[Stored items]

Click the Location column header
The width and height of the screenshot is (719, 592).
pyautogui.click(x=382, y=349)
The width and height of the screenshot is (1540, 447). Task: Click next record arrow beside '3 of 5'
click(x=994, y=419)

* * *

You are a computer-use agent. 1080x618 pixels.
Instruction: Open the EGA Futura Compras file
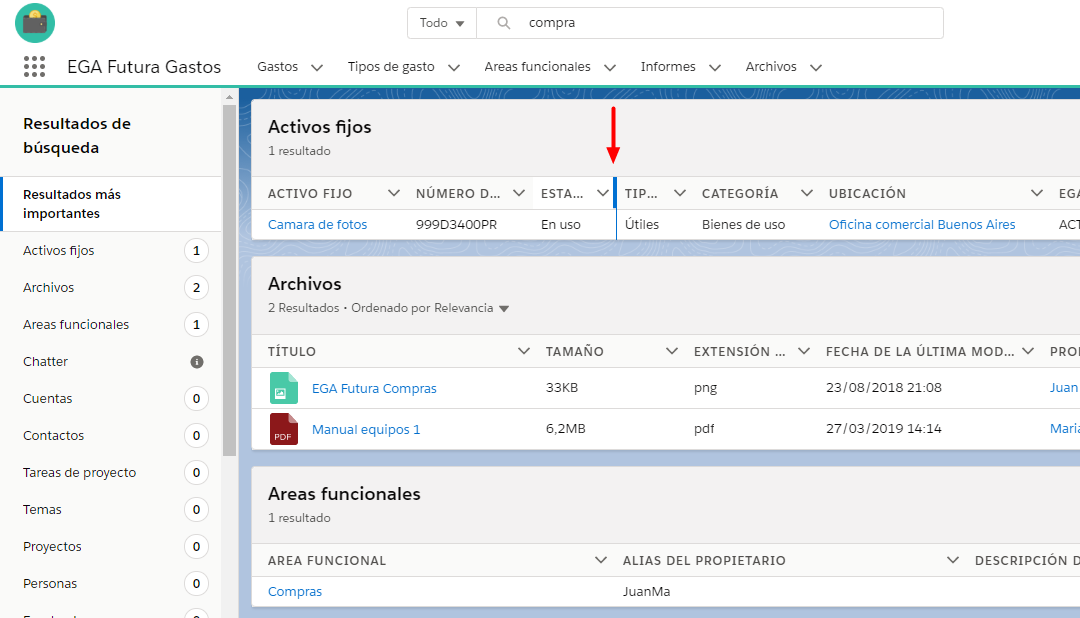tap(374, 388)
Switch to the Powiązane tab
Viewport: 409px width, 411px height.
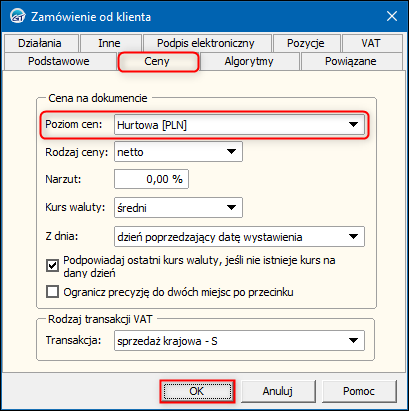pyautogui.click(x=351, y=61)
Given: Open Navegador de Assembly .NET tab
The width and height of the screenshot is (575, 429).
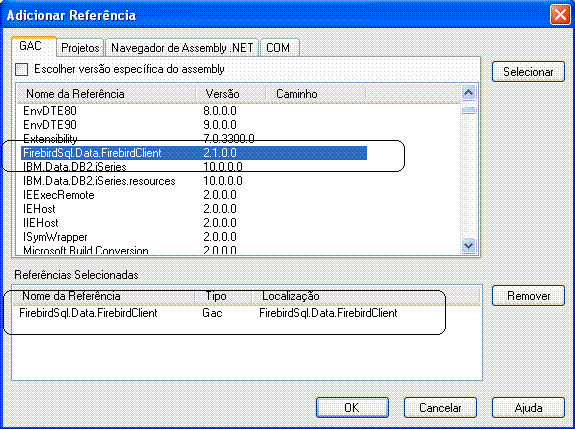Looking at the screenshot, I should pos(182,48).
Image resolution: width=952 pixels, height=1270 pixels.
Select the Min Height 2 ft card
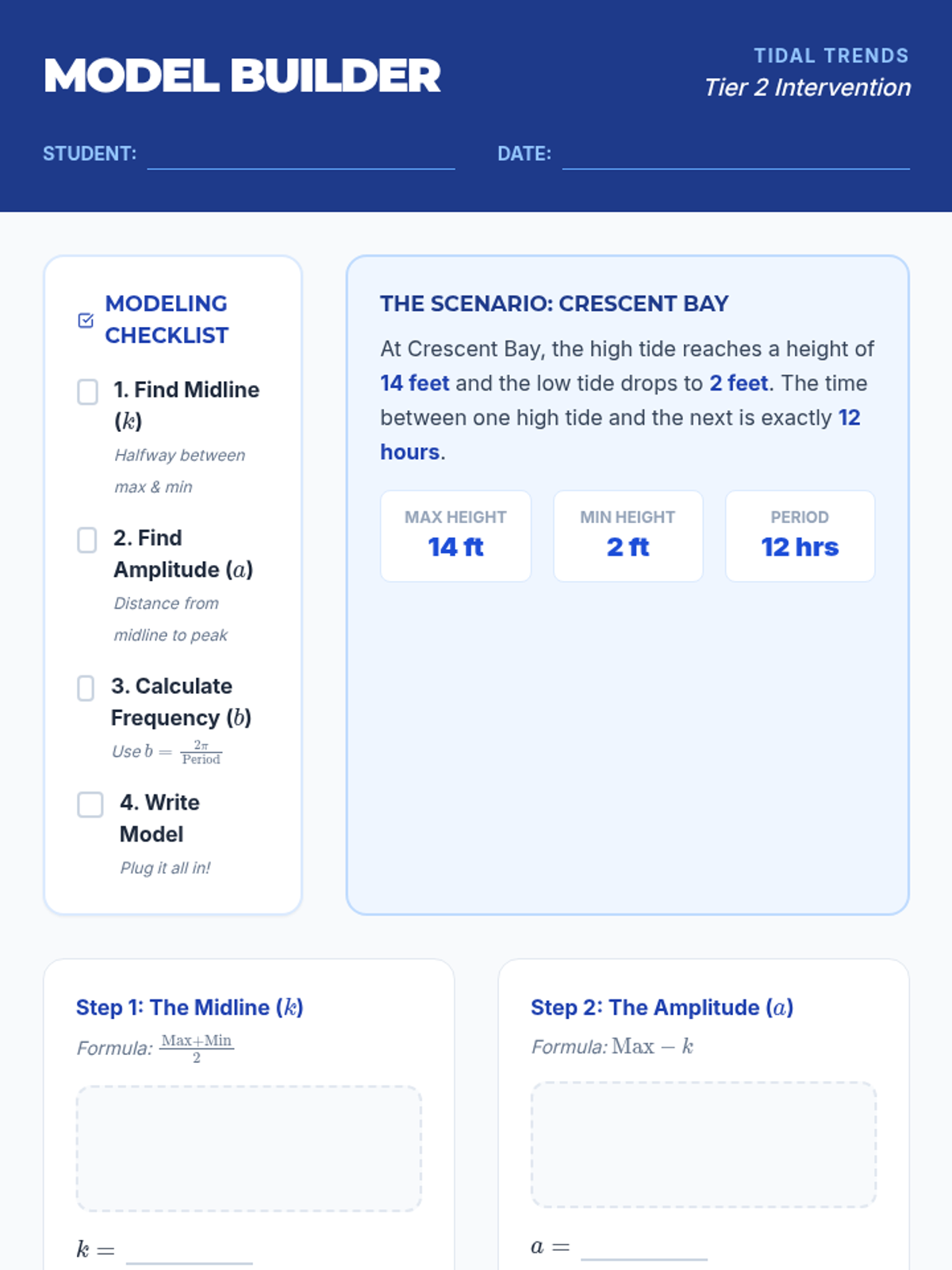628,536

Problem to work on
Give the number of lines above in which the word "pixels" occurs, with nothing else.

Written response
2